3/29/2004

Defining Kerry

The main strategy of the Bush campaign is to "define" Kerry in the minds of voters. Interestingly, the same strategy was used by Howard Dean, such that there still is a deep reluctance to support Kerry among the further left of the Dean netroots. However, the Bush assault is far better funded and promises to be more devastating, given the incredible synergy between the Administration, the GOP, and the conservative media.

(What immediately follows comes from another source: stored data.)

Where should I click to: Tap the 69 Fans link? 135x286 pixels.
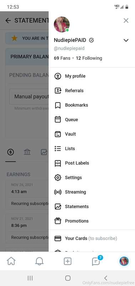(62, 58)
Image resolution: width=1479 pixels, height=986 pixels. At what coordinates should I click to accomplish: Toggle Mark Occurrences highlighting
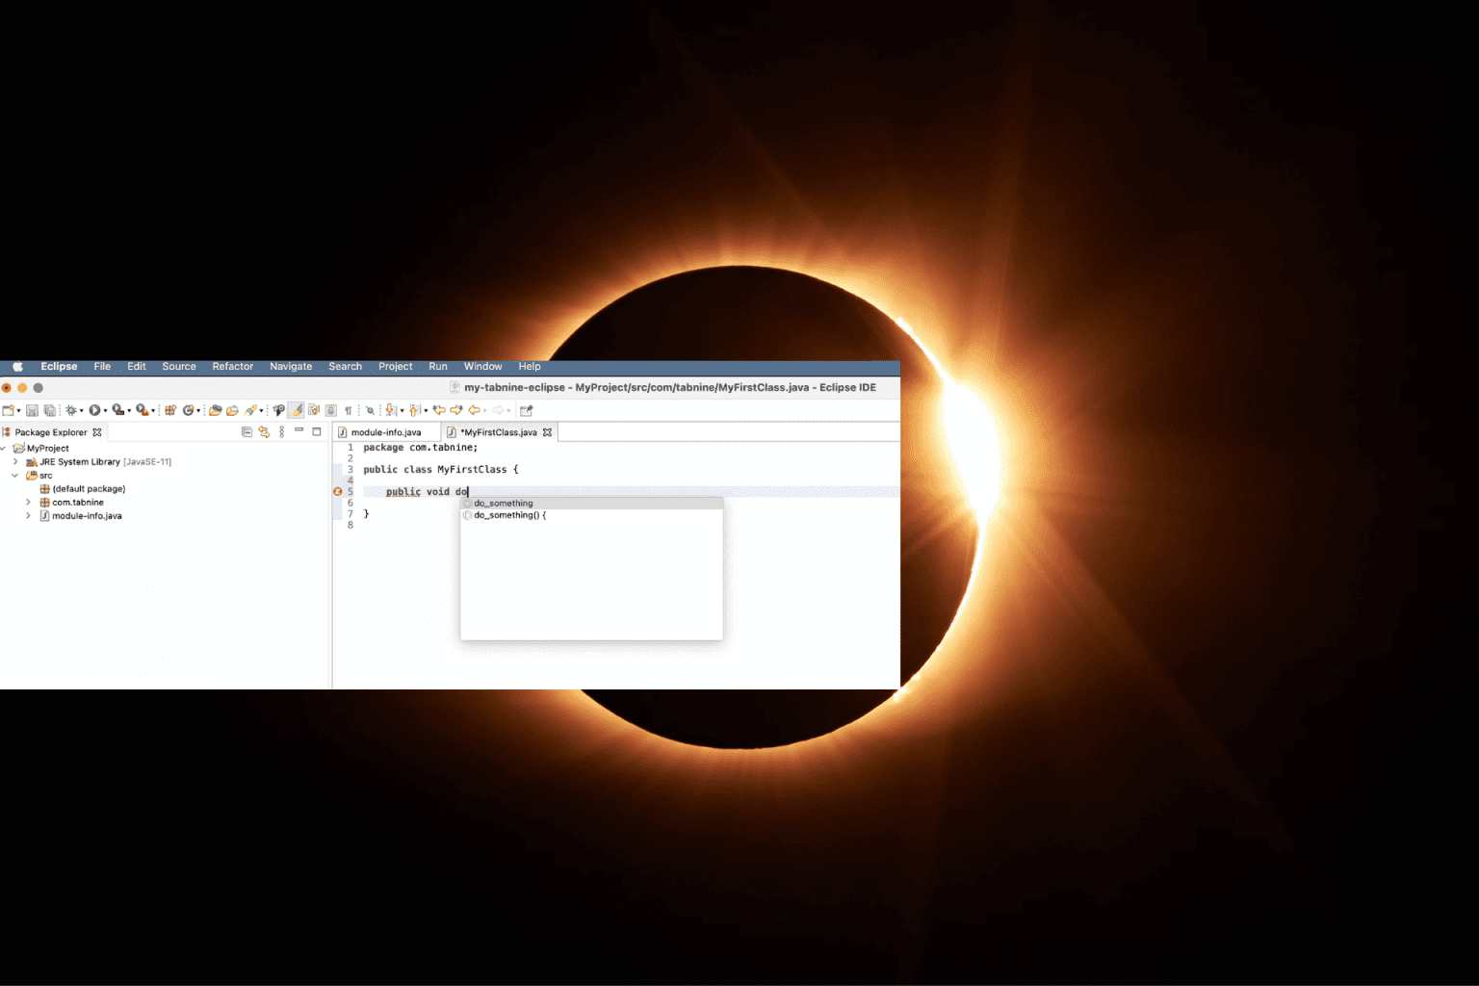296,409
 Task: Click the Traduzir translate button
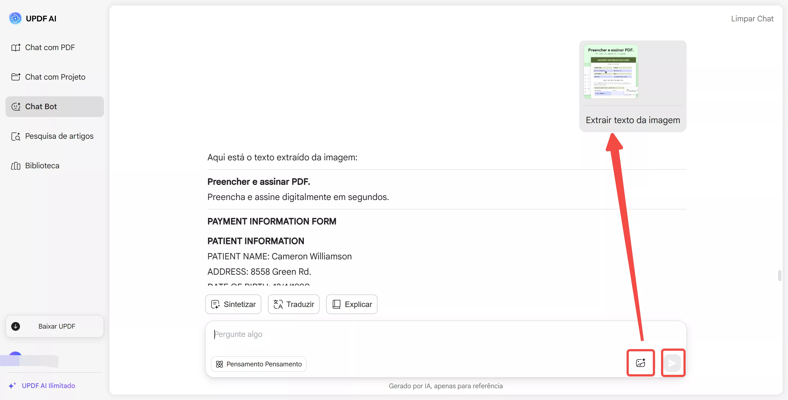point(294,304)
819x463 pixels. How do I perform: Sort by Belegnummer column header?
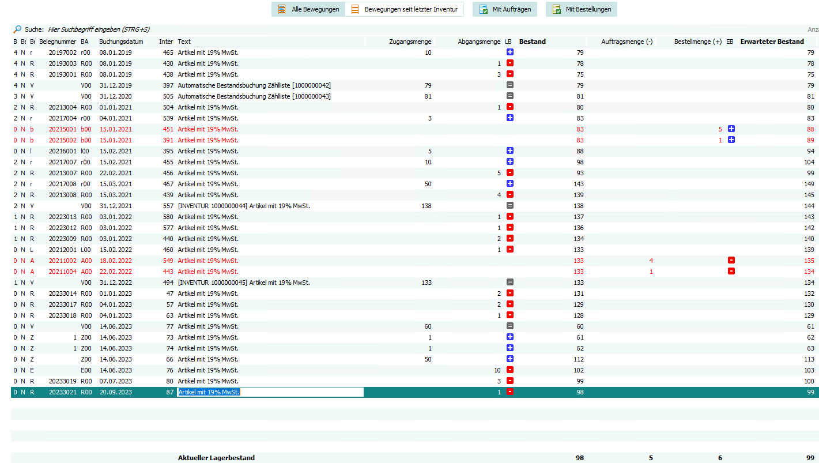[58, 42]
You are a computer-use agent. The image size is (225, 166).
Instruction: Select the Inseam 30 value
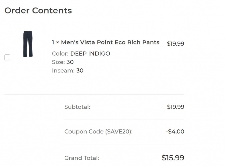pos(80,71)
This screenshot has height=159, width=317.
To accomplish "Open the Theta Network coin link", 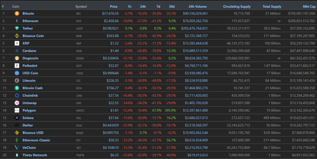I will 35,155.
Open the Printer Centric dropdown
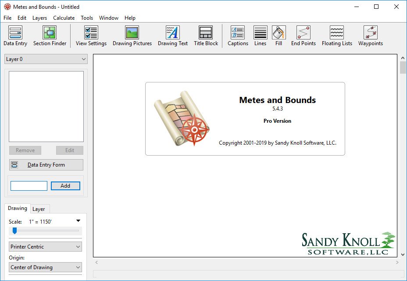The width and height of the screenshot is (407, 281). coord(46,247)
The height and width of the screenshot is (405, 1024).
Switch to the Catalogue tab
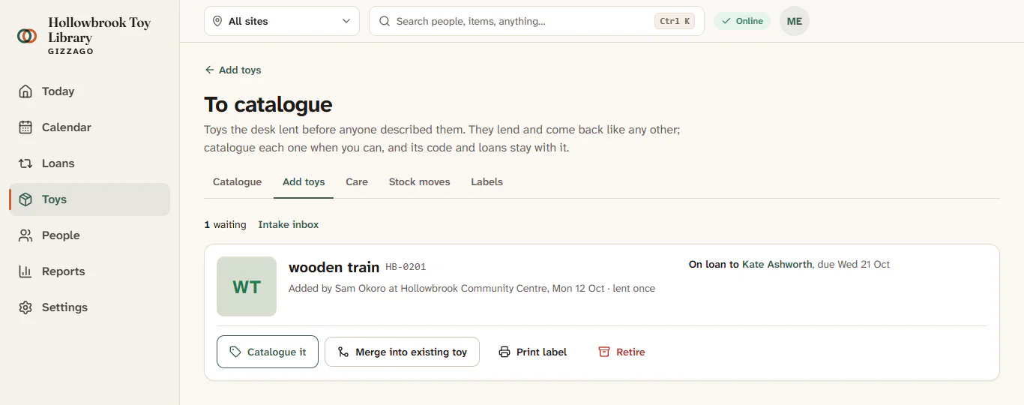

Kerry has been dutifully playing attack ads in a similar strategy, but the problem is that he hasn't defined himself, to offer a counter-narrative to the Bush one. This article in the WaPo takes Kerry to task on these grounds:

As the general election begins and Democrats play to a broader audience, Kerry is under pressure to define himself clearly and to offer voters a post-Clinton blueprint for a Democratic presidency.
[...]
"My greatest worry about the Kerry candidacy is that the competence and confidence it's demonstrated early on in rapid reaction to news of the day will come at the expense of an organized and systematic effort to tell the American people what John Kerry would do as president of the United States," said William Galston, a University of Maryland professor and former Clinton domestic adviser. "By the end of the campaign, if people can't spontaneously name two or three things that are big things that he would do differently, then I think the campaign will not have succeeded in getting across the whole message."


I tend to agree with Ezra that Kerry needs to delegate defending himself against the Bush attacks to a "shadow cabinet" of prominent Democrats. The advantage of this is that it frees Kerry to entirely focus on what he would do / why a Kerry Presidency would be different, and thus rise above the partisan pray (just as Bush has done). After all, there's only one Kerry with finite time to campaign, so his time is better spent on the positive and leaving the negative to surrogates.